Mr. Renzi, the leader of the small Italia Viva – Italy Alive – party, is pulling three ministers from Prime Minister Giuseppe Conte’s coalition, leaving Mr. Conte without a majority while he scrambles to find a way to keep his government going and prevent the Italian pandemic from getting worse.

On Wednesday, Italy’s COVID-19 death toll surpassed 80,000, the second-highest in Europe after Britain, and total cases reached 2.3 million.

Mr. Renzi’s sabotage effort did not come as a surprise. For weeks, he had been heaping criticism on Mr. Conte over his government’s handling of the pandemic and the severe damage it has inflicted on the European Union’s third-largest economy, where youth unemployment has reached almost 30 per cent. “The political crisis has not been started by Italia Viva; it has been going on for months,” Mr. Renzi said.

He was also critical of the government’s plans to spend the €200-billion ($308-billion) it will receive under the European Union’s new pandemic recovery fund, saying Mr. Conte’s government spares too little for health services and infrastructure projects.

Mr. Conte, a Florentine lawyer who has no political party machine behind him, emerged as the compromise candidate to form a government after the previous ruling coalition blew apart a year and a half ago. The current centre-left coalition is dominated by the Democratic Party, where Mr. Renzi was once leader, and includes the anti-establishment Five Star Movement.

Mr. Conte’s handling of the pandemic was initially popular among Italians, who appreciated his direct, apolitical style and clear messaging. But as the pandemic dragged on and put Italians in the worst-hit parts of the country back into lockdown in the late fall, his popularity has faded somewhat.

Political commentators were somewhat baffled by Mr. Renzi’s audacity, since his party attracts only 3 per cent of voters in opinion polls. But Francesco Galietti, chief executive of Policy Sonar, a Rome political risk consultancy, noted that Mr. Renzi struck when Mr. Conte was losing favour over his recovery fund spending plans, which did not go over well in Brussels and Berlin.

“He [Mr. Renzi] knows that Brussels, and even more so Berlin, are deeply disappointed with Conte’s performance on the EU recovery fund thus far,” Mr. Galietti said. “At the very least, all that money should be channelled toward investments and reforms, most certainly not cash-back schemes and pork barrelling.”

Mr. Conte’s plans were not immediately known. According to strategists at Dutch bank ING, his options include a cabinet reshuffle that would give Italia Viva ministers more clout in a new cabinet; a cabinet reshuffle under a new prime minister; a new coalition that would leave Mr. Conte as prime minister; a national unity government devoted to the Italian economic recovery; or an election.
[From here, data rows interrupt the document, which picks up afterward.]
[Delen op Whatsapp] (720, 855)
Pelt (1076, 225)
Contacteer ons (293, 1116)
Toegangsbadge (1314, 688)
An election seems highly unlikely, with Italy battling a pandemic and focused on accelerating its vaccination rollout, and there is no obvious candidate to replace Mr. Conte as prime minister.

Late on Wednesday, after Mr. Renzi was criticized by some coalition members for triggering a political crisis in a pandemic, he said he may be willing to back a new coalition led by Mr. Conte. He also said he would consider joining a technical government led by a non-partisan figure.
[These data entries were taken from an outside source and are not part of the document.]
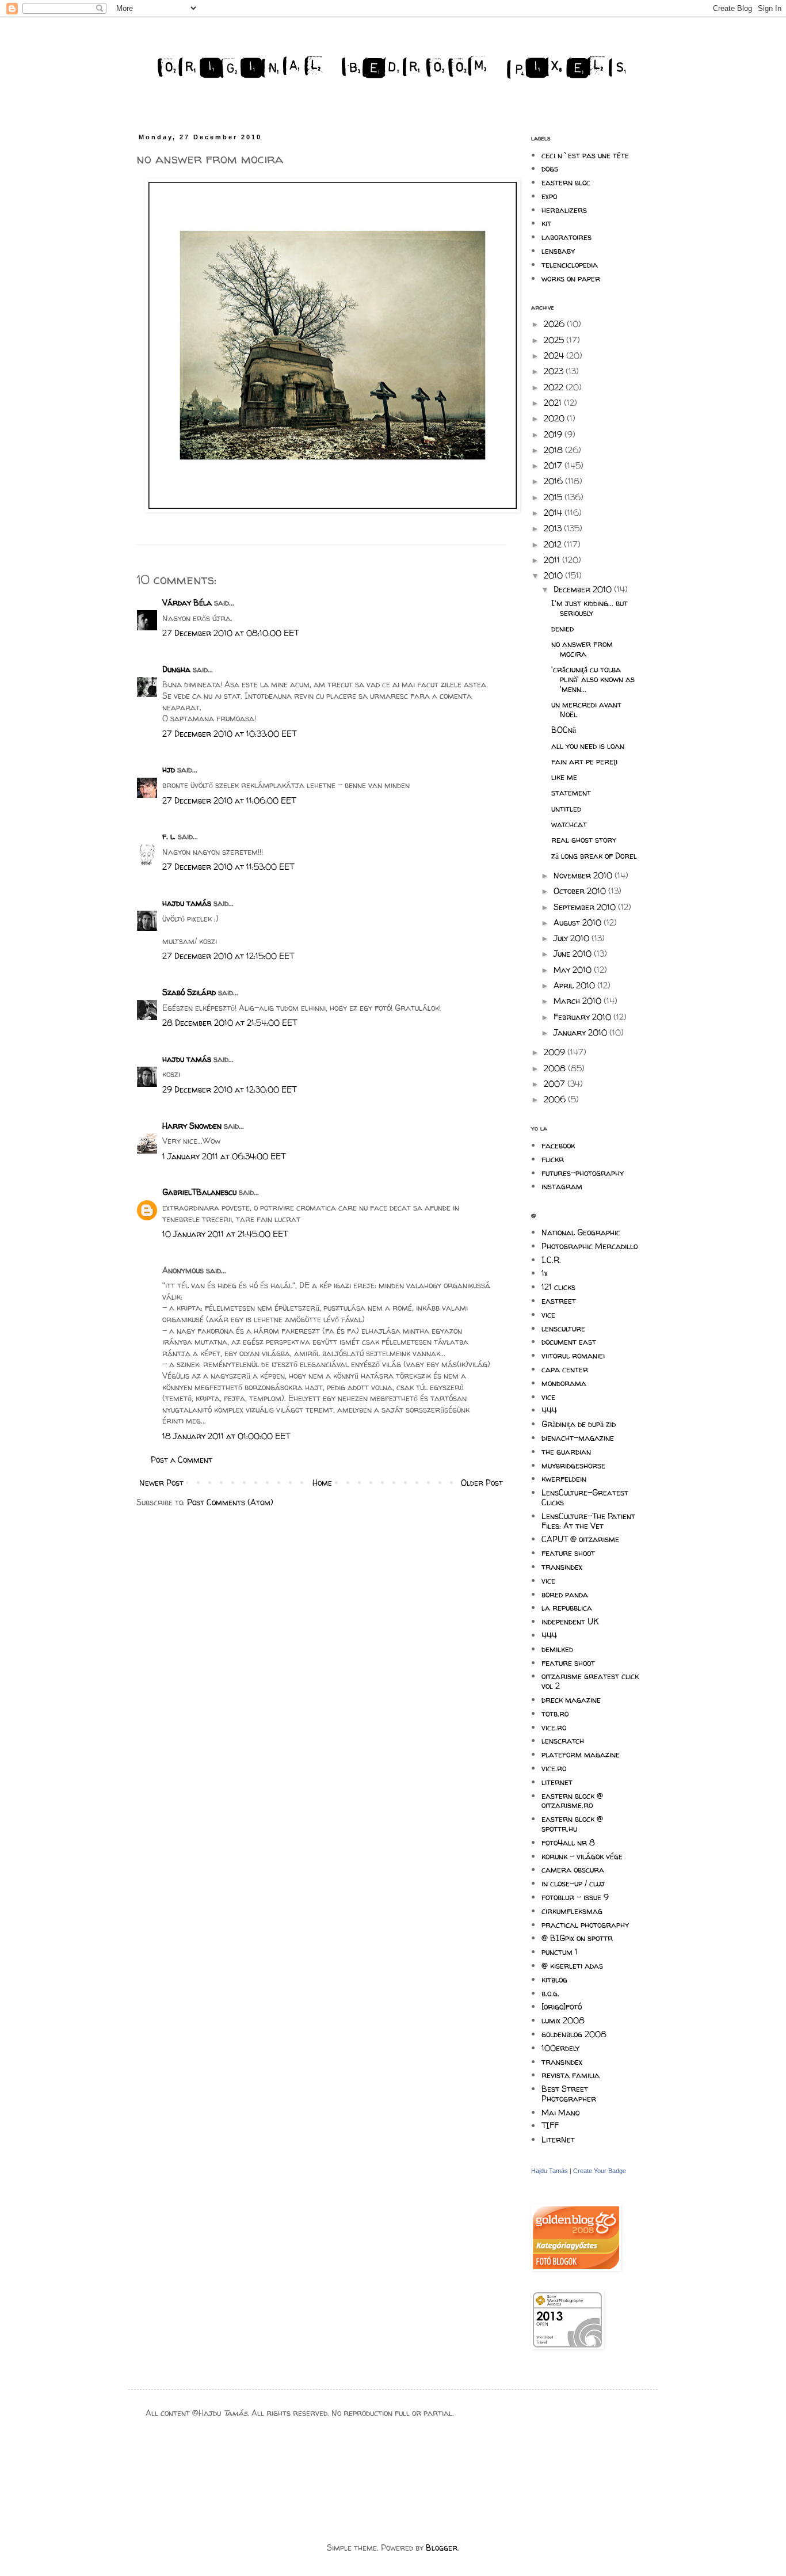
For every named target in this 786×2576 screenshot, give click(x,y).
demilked (557, 1648)
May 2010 (574, 969)
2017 (554, 465)
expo (549, 196)
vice (548, 1314)
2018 (554, 449)
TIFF (550, 2125)
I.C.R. (551, 1259)
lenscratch (562, 1740)
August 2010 (579, 922)
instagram (561, 1186)
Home (322, 1482)
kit (546, 223)
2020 (555, 418)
ING said it doubts the sudden political crisis will trigger financial problems for Italy, which has faced no obstacles selling debt during the pandemic, a scenario that the bank thinks will remain unchanged. In a note, ING said factors including “aggressive” European Central Bank purchases of Italian debt, low interest rates and fiscal transfers from the EU will continue to work in the Italian government’s favour.